Variety encourages eating. People eat significantly more if you hand them a bowl with ten rather than just six colors of M&M’s. If you give them a plate of spaghetti, they eat a certain amount and stop, but if you then present them with more pasta in a different shape, such as tortellini, they eat some more. This doesn’t only apply to eating but affects our shopping decisions as well. Colors and shapes are a powerful influence. 

Michael Moss’s Hooked: Food, Free Will and How the Food Giants Explore Our Addiction investigates the psychology of eating. Specifically, Moss looks at addiction as a core reason for why we overeat. The book quotes a lot of interesting case studies to make its point.

Take Cornell researcher Kathryn LaTour. She conducted a study that proved how easily we get manipulated by food marketing. By mixing salt and vinegar with orange juice, she created an unpalatable drink and served it to a group of volunteers who suffered through it. She then showed them a commercial where the juice was portrayed as “sweet, pulpy, and pure!” These words transformed the memories of the test subjects. An hour after they gagged when they tasted the juice, they described it as sweet and refreshing. The ad had left them wanting more by supplanting the memory of the actual juice drinking experience. The result is terrifying because it shows that the messages that shape our memories don’t even have to be truthful. 

Until Apple came along, people considered Coca-Cola the most powerful brand in the world. The studies of behavioral scientist Eric Stice reveal a darker side of this brand influence.
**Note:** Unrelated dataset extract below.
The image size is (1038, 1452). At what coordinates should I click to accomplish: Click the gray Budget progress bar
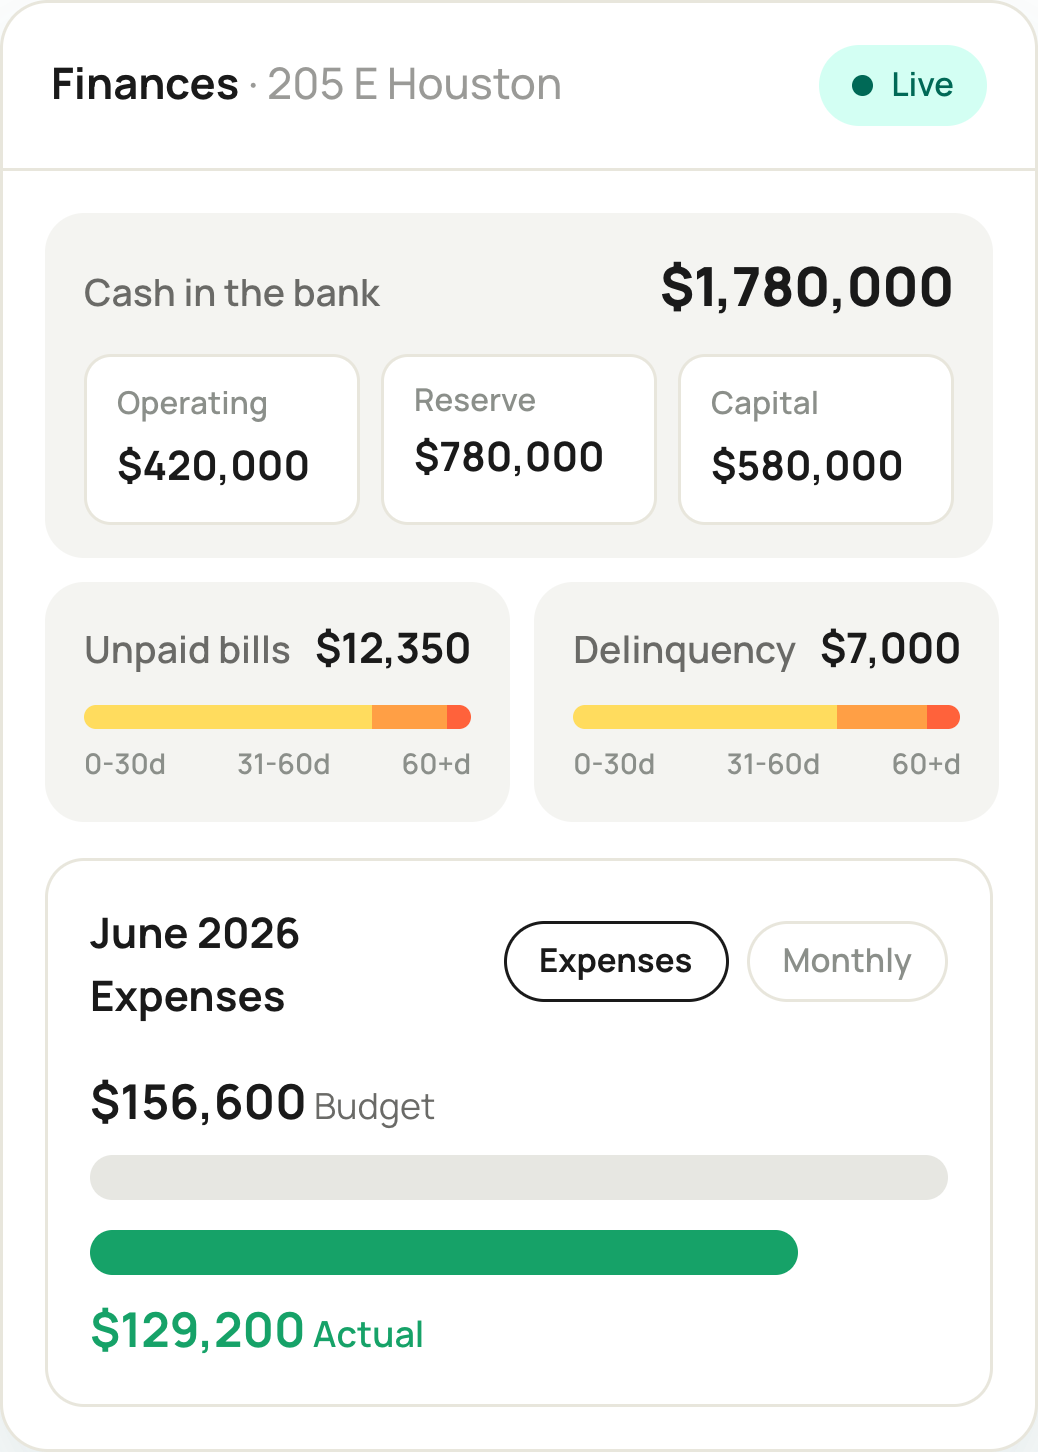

He looked at the response from a group of teenagers by sending them through a brain scanner and showing them a picture of the Coca-Cola logo. Half of the teens didn’t drink soda and showed little emotional response. The other half, who drank at least one coke a day, had the parts of their brains associated with desire light up bright when they saw the company logo. In addition, the “stop” parts of their brains appeared dormant, which made them more likely to continue to drink coke once they’d started. The off-switch wasn’t working. Stice concluded that these two factors could work together to perpetuate habitual consumption.

Studies into drug addiction show that availability is an important factor. It is probably the main reason tobacco products score higher than heroin on the addiction scale, as they’re available in every corner store. Now put food into that equation. Unlike other potentially addictive substances, you can’t stay away from food. Everyone has to eat. It feels like we’re all choosing, but yet we’re not. Are we exercising free will when we make our food decisions? After reading Moss’s exposé, I’m no longer so sure that we are.